Gone is the dusky pink of before, replaced with a muted shade of greeny-grey with old fashioned carriage lamps and a delightful painted sign featuring Gregory, the sartorially elegant Walrus himself.
Inside it’s furnished in similar muted tones with comfortable banquette seats, individual booths and the strangest, most eclectic mix of wall hangings. If you ever find yourself bored with the company you’re with, just spend the time reading the odd signs, cartoons and adverts that cover every available space. Animal lovers may be a little disconcerted by the hunting memorabilia and skulls dotted around, but the overall effect is fascinating.
And the food? Well that’s pretty darn good.
Freshly prepared on the premises and simply but beautifully presented, the dishes are a cut above pub grub while not being overly pretentious. A first glance at the menu left me concerned that vegans, vegetarians and those with allergies weren’t very well catered for but as soon as I explained my situation the options stacked up. Of course sometimes it’s nice to be able to eat out without feeling you are making a fuss and having to have special treatment, but The Walrus team swiftly and efficiently provided several bespoke dishes.
Pork Belly deliberately chose items that he thought unusual or were hard to get just right. For starters he opted for quail scotch eggs with haggis and chorizo – two different flavours, both equally delicious. The yolks were just as he likes them, slightly soft.
I went for the pulled duck on toast which, until my last mouthful when I discovered a whole peppercorn, was a little bland but the accompanying radish, kohlrabi and bean salad was delectable.
For my main course, a little unadventurous I know, I ordered a burger, without the buttery brioche bun which is its usual accompaniment. It was lean, meaty and cooked to perfection. The chips were skin-on (which I love) and well seasoned.

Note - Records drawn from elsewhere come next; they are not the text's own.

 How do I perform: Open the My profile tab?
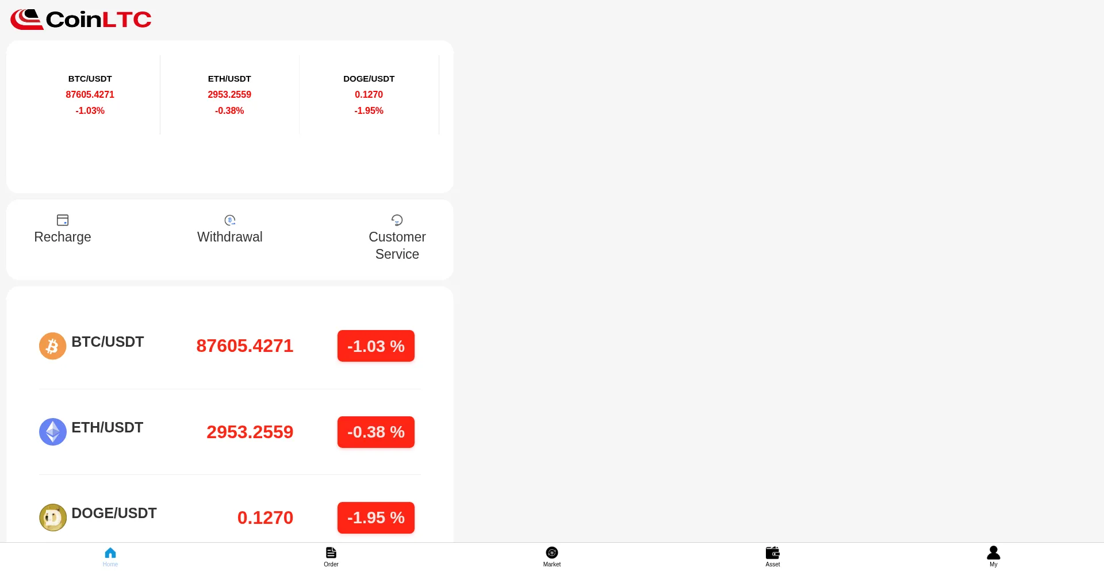[x=994, y=556]
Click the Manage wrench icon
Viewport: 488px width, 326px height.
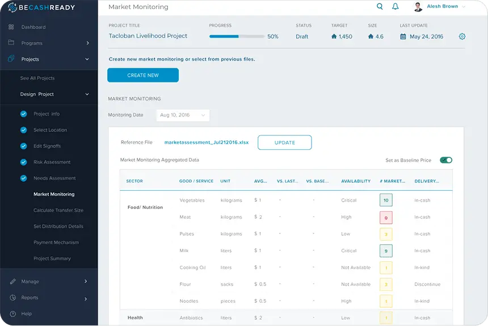(11, 281)
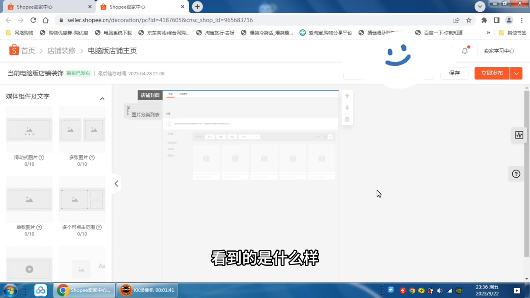
Task: Collapse the component panel with the left arrow
Action: [x=116, y=183]
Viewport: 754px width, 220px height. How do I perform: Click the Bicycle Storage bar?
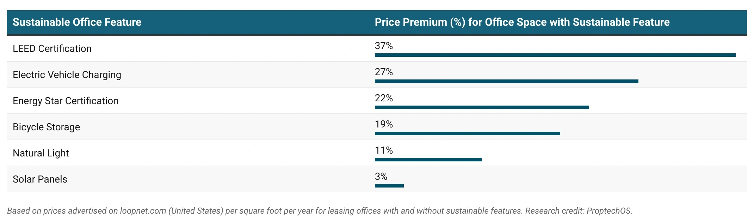tap(467, 133)
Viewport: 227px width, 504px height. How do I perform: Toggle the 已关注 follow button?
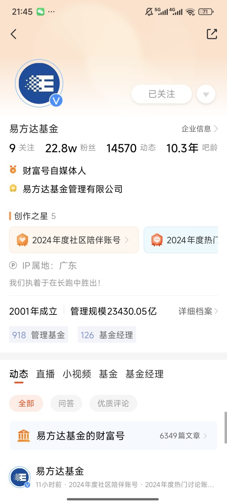click(x=162, y=94)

Pork Belly went gluten-free to try the beer-battered haddock and chips. Cooking with gluten-free flour can be a challenge and we don’t think they’ve got the recipe quite right yet. The batter wasn’t as light as he expected and was a little hard. The fish itself was excellent and the burnt lemon a nice touch.
To finish I was delighted to learn that their sorbets are all milk free (not always the case) so I had a single scoop of raspberry while Pork Belly indulged in an almond financier. Get this wrong and you have a dry, crumbly disappointment. Glad to say The Walrus chef got this exactly right – moist, not too sweet and served with poached peach, blueberries and a luscious vanilla frozen yoghurt.
Prices for starters are around £6 – £8, main courses between £10 and £20 (if you’re having steak) and desserts around the £6 mark.
The restaurant area is comfortable, with a lovely bar at one end (where I’d really enjoy sipping an aperitif while waiting for a table) and the table-ware was simple but elegant.
It’s family-friendly (I think they’ll do well at the Sunday roast trade) and the service attentive.
Music at The Walrus
Their plans are fairly fluid but they’re looking to rotate styles on Wednesdays and Thursdays to include jazz, swing, rock n roll, Latin and blues with small combos.
Fridays and Saturdays they’ll host slightly larger bands – four or five piece – playing covers and taking requests.
They’ll also have some acoustic entertainment in the ground floor bar on Sundays.
In a boho city like Brighton, if they get the right musical mix it could prove to be a big draw.
All in all it’s off to a good start and we give it the thumbs up.
Disclaimer: Pork Belly and I were invited to the ‘soft launch’ of The Walrus just before it opened to the public (May 2017). Our food was complimentary but the opinions expressed above are unbiased and honest.